| VORLIEGENDER TEXT |
Ladenschluss-Aktionsbündnis (Gastbeitrag)
Einleitung

»Kostenlose Werbung für Thor Steinar«, »staatsbejahendes, paternalistisches Obrigkeitsdenken«, »rassistische, antisemitische und neonazistische Einstellungen sind das Problem, nicht Thor Steinar« – so die Kritik der Kritik an der Modemarke »Thor Steinar« im Heft »Investigate Thor Steinar«. Diskussionen, ob und wie eine Auseinandersetzung mit der Modemarke stattzufinden hat, und ob überhaupt, gibt es viele. Wir beschreiben die juristische Auseinandersetzung um die »Thor-Steinar«-Filialen, um zu zeigen, dass antifaschistische und zivilgesellschaftliche Intervention in dieser Hinsicht durchaus erfolgreich sein kann; wohl wissend, dass mensch sich auf diesem »Erfolg« nicht ausruhen darf.

Das »Narvik« in Magdeburg

Mitten in der Magdeburger Innenstadt, in einem Gebäudekomplex mit dem Namen »Grüne Zitadelle«, welches der jüdische Architekt Friedensreich Hundertwasser erbauen ließ, eröffnete am 27. Mai 2007 das Kleidungsgeschäft »Narvik«. Dabei handelte es sich um eine Filiale der Mediatex GmbH, diese vertreibt bundesweit die Marke »Thor Steinar«. Eigentümer des »Hundertwasserhauses« ist die Centrum Aqua Immobilien (C.A.I.) GmbH & Co. Kg, welche in Trägerschaft des katholischen Siedlungswerks St. Gertrud steht. Im Vorfeld der Eröffnung kam es zu einem Mietvertragsabschluss zwischen Mediatex GmbH und Hauseigentümer.

| ERFASSTE DATEN |
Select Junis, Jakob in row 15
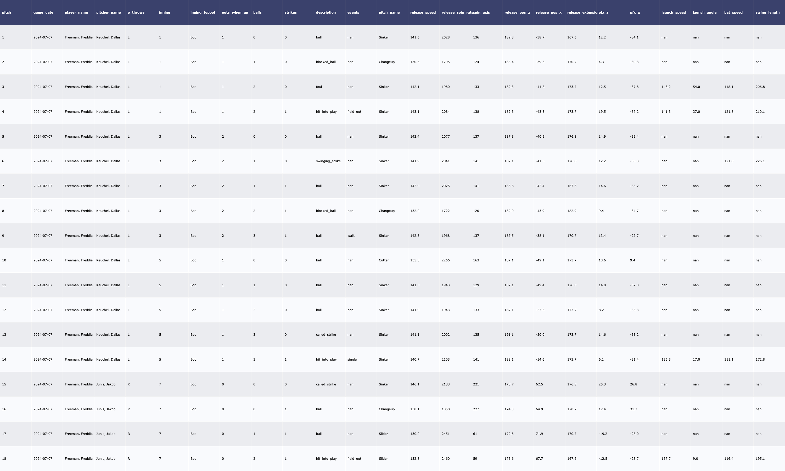The image size is (785, 471). click(106, 384)
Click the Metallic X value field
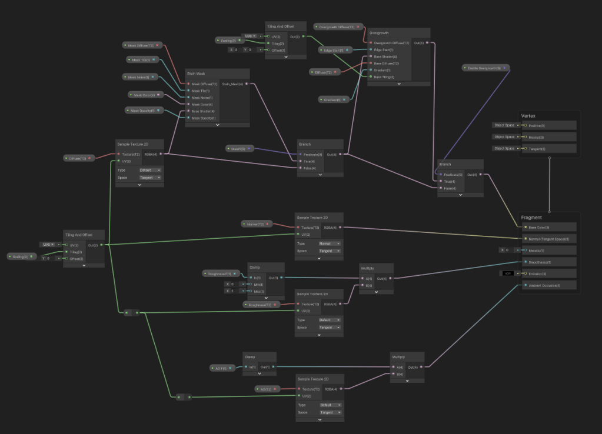The height and width of the screenshot is (434, 602). click(x=507, y=250)
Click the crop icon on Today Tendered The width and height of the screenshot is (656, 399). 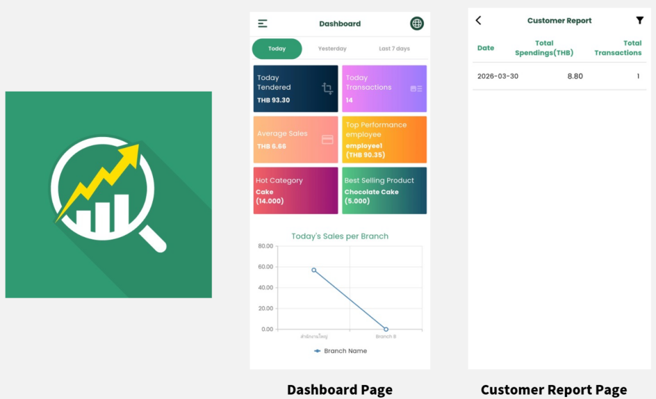click(x=327, y=89)
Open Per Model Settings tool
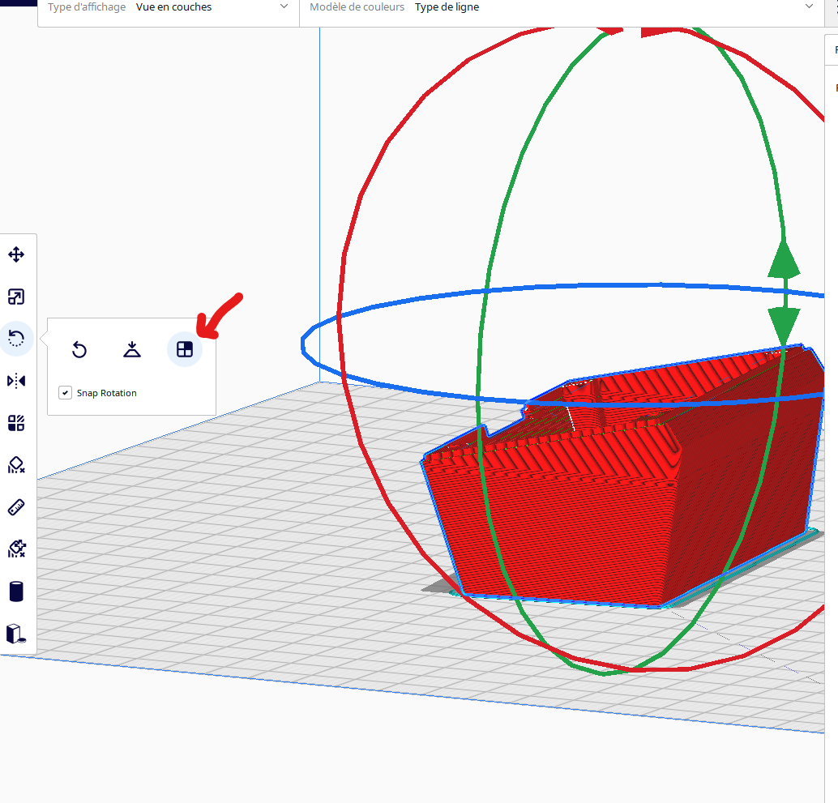The height and width of the screenshot is (803, 838). [16, 423]
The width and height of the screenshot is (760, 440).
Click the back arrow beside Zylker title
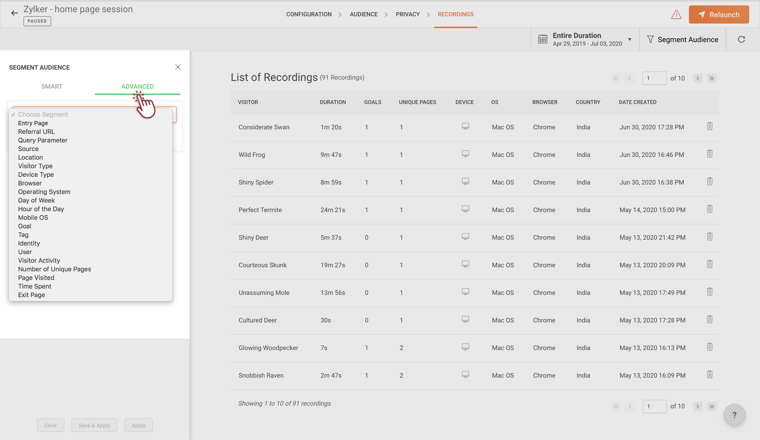click(x=14, y=13)
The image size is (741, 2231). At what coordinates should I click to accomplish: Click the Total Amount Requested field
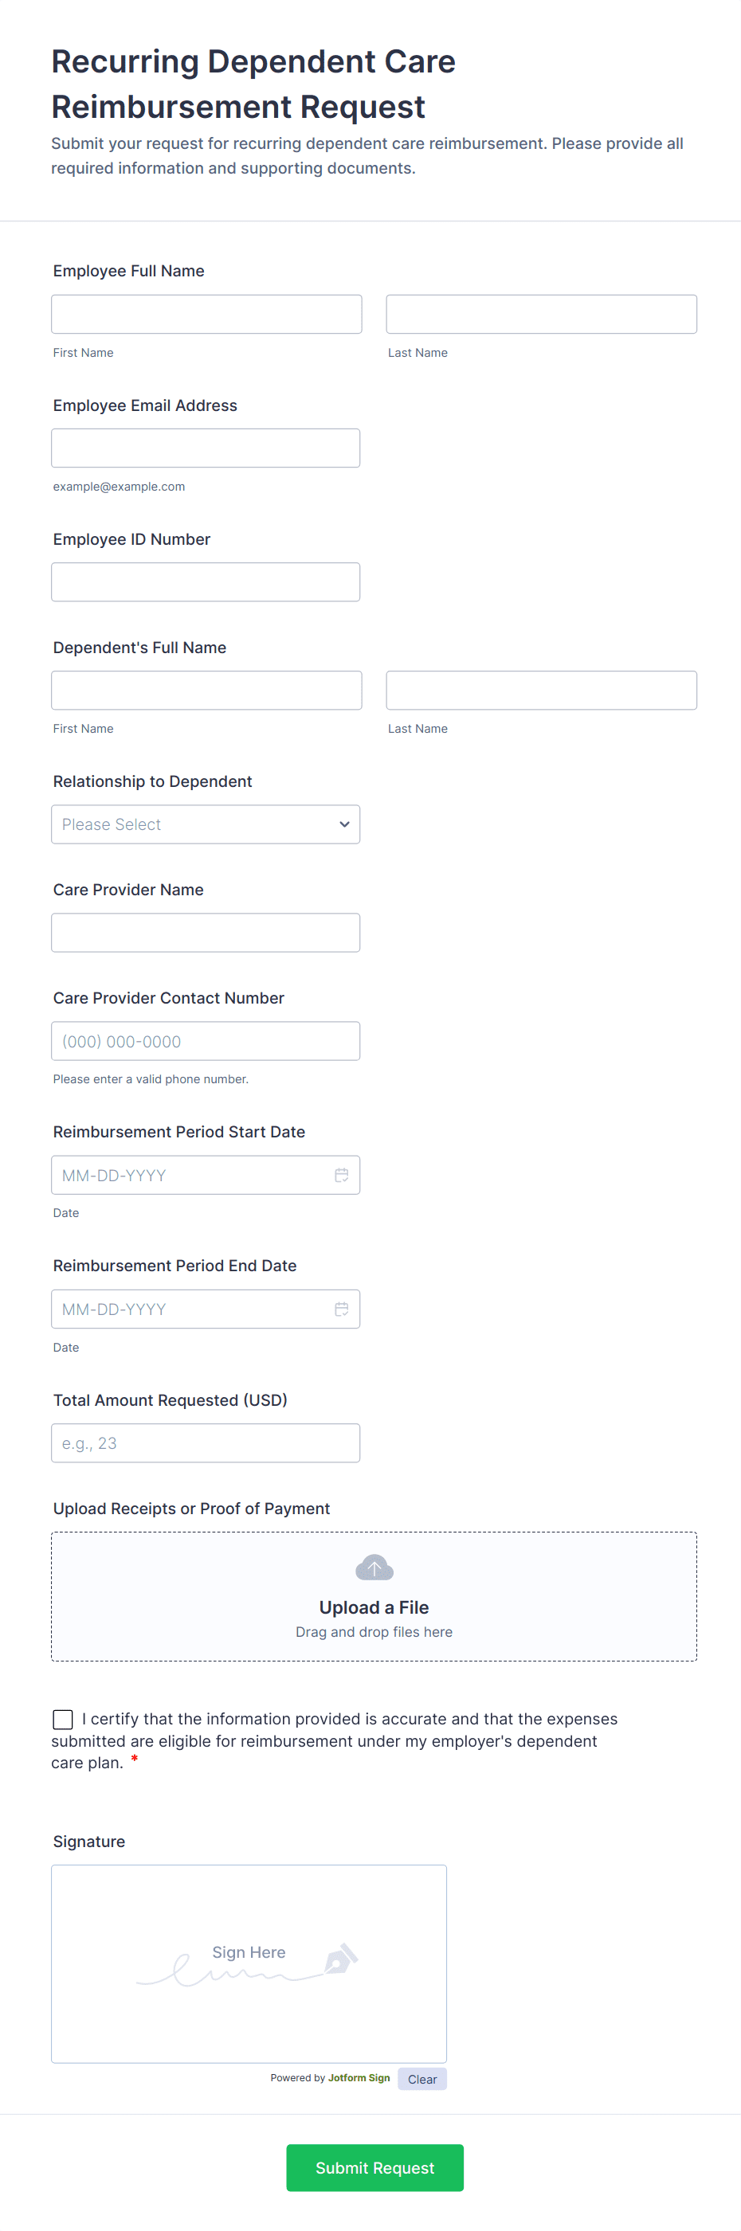205,1443
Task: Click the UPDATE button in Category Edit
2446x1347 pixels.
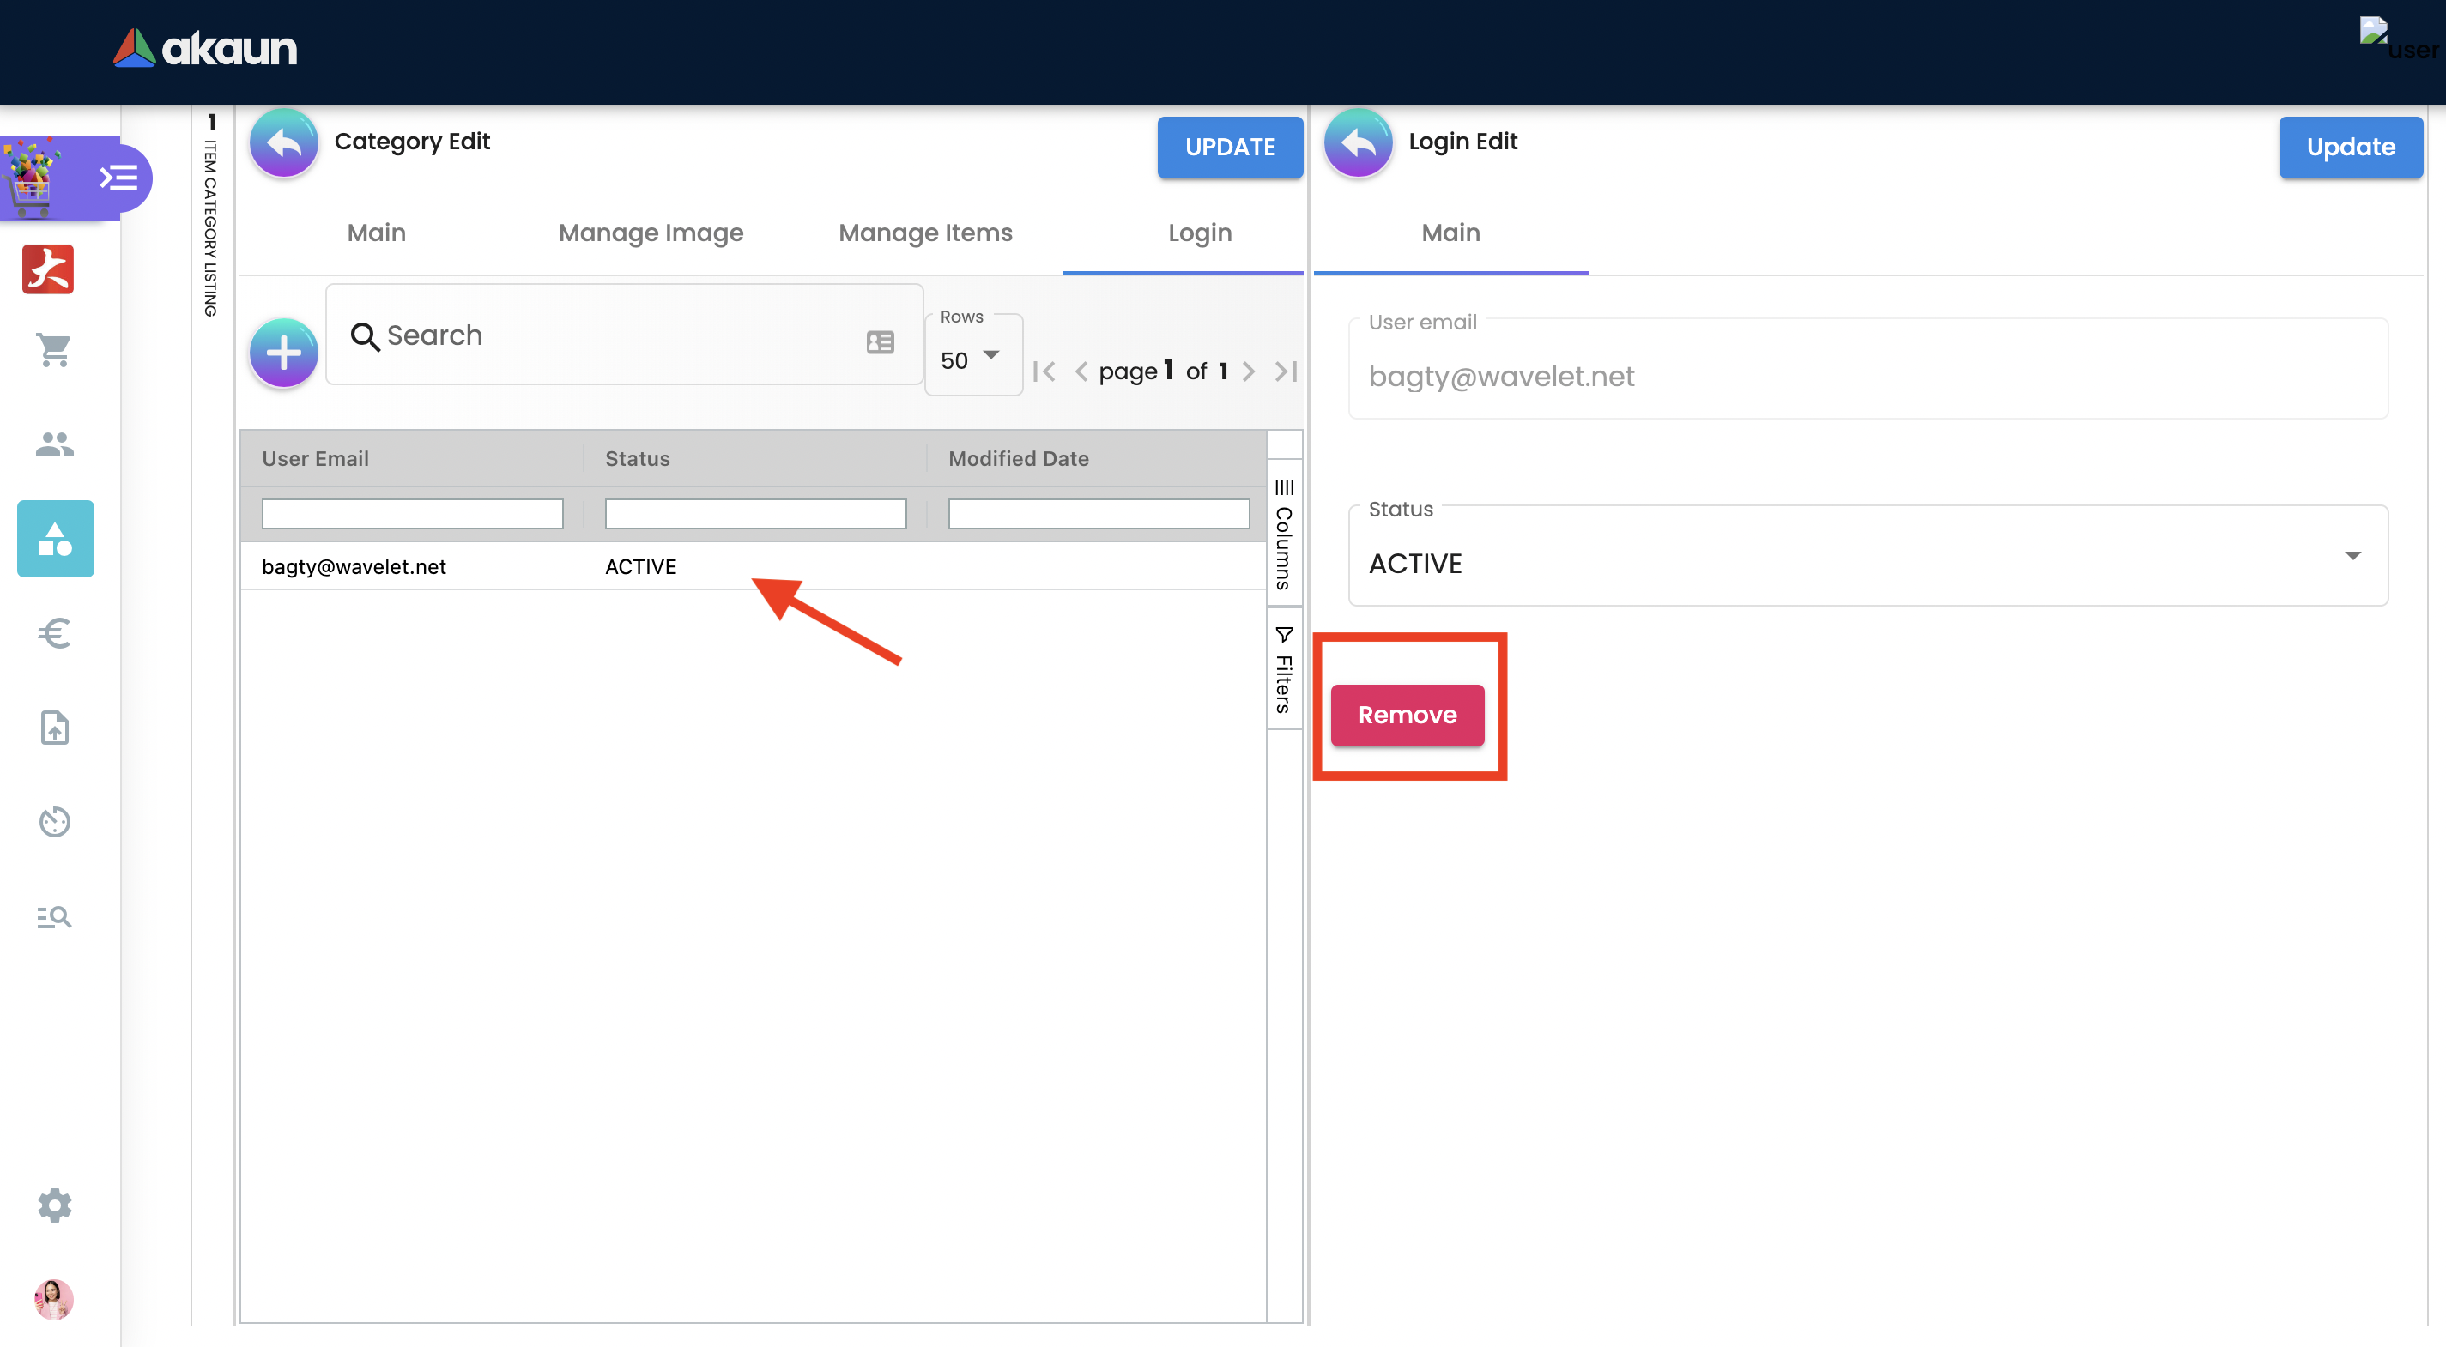Action: [1229, 147]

| DEINE AUFGABE |
Schreib den Text über die Thor-Steinar-Filialen ab den Worten „Mitten in der“ neu und hör nach „GmbH und Hauseigentümer.“ auf. Ersetze dabei „Kleidungsgeschäft“ durch „Modegeschäft“.

| ERGEBNIS UNTEN |
Mitten in der Magdeburger Innenstadt, in einem Gebäudekomplex mit dem Namen »Grüne Zitadelle«, welches der jüdische Architekt Friedensreich Hundertwasser erbauen ließ, eröffnete am 27. Mai 2007 das Modegeschäft »Narvik«. Dabei handelte es sich um eine Filiale der Mediatex GmbH, diese vertreibt bundesweit die Marke »Thor Steinar«. Eigentümer des »Hundertwasserhauses« ist die Centrum Aqua Immobilien (C.A.I.) GmbH & Co. Kg, welche in Trägerschaft des katholischen Siedlungswerks St. Gertrud steht. Im Vorfeld der Eröffnung kam es zu einem Mietvertragsabschluss zwischen Mediatex GmbH und Hauseigentümer.